Zvenigora, Forward Soviet, Schwechater & Enthusiasm

Admission: $2.50

Tonight's program consists of the following films only; a full lecture on these works will be held on Wednesday, April 11, at 4:00 in the UAM Theater.

Zvenigora
The first important film by the great Ukrainian director Alexander Dovzhenko, whose best known work is the classic Earth (1930), Zvenigora is essentially an anthology of Ukrainian folk myths, centering around a grandfather figure who stands for the spirit of the Ukraine. The old man believes that there is treasure hidden in the mountains of Zvenigora. At the end the real treasure turns out to be not gold or silver - it is the people, their intelligence and ambition, their harnessing of the land's mineral wealth.
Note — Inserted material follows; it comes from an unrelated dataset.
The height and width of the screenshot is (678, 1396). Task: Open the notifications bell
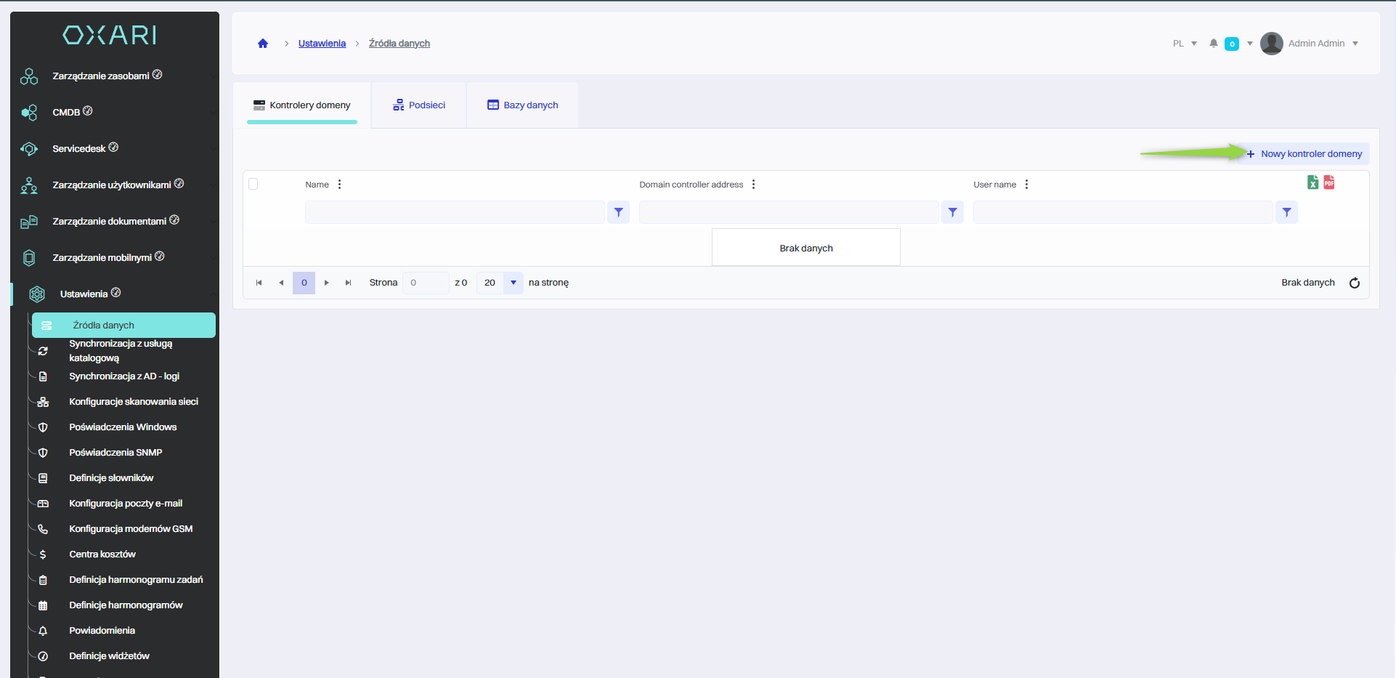(x=1213, y=44)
The film is free-flowing, impressionistic, and extremely symbolic (even for Dovzhenko), an incredibly rich and wonderful experience.

• Directed by Alexander Dovzhenko. (1928, 73 mins, 35mm, silent, Russian intertitles with live English translation, Print from PFA Collection)

Forward Soviet! (Shagai, Soviet!)
“This ‘symphony of creative work' was commissioned by the Moscow Soviet. Although largely concerned with life in Moscow, it is ultimately a tableau of life in the U.S.S.R. during the reconstruction period. Vertov makes constant use of contrasting opposites: life then and now; life here and in other countries. The opening sequence has a discourse on the destruction caused by the Civil War and what had been done to repair the damage. The titles are never merely explicative but are an indispensable part of the visual sequence. Like illustrated alphabets and spelling books, or like words in a futurist collage, even the typography is an essential visual element. Each object or subject thus becomes a kind of ideogram or hieroglyph with as precise a significance as a drawing in a dictionary that illustrates the meaning of a word. The whole film is constructed and has a rhythm like a poem by Mayakovsky.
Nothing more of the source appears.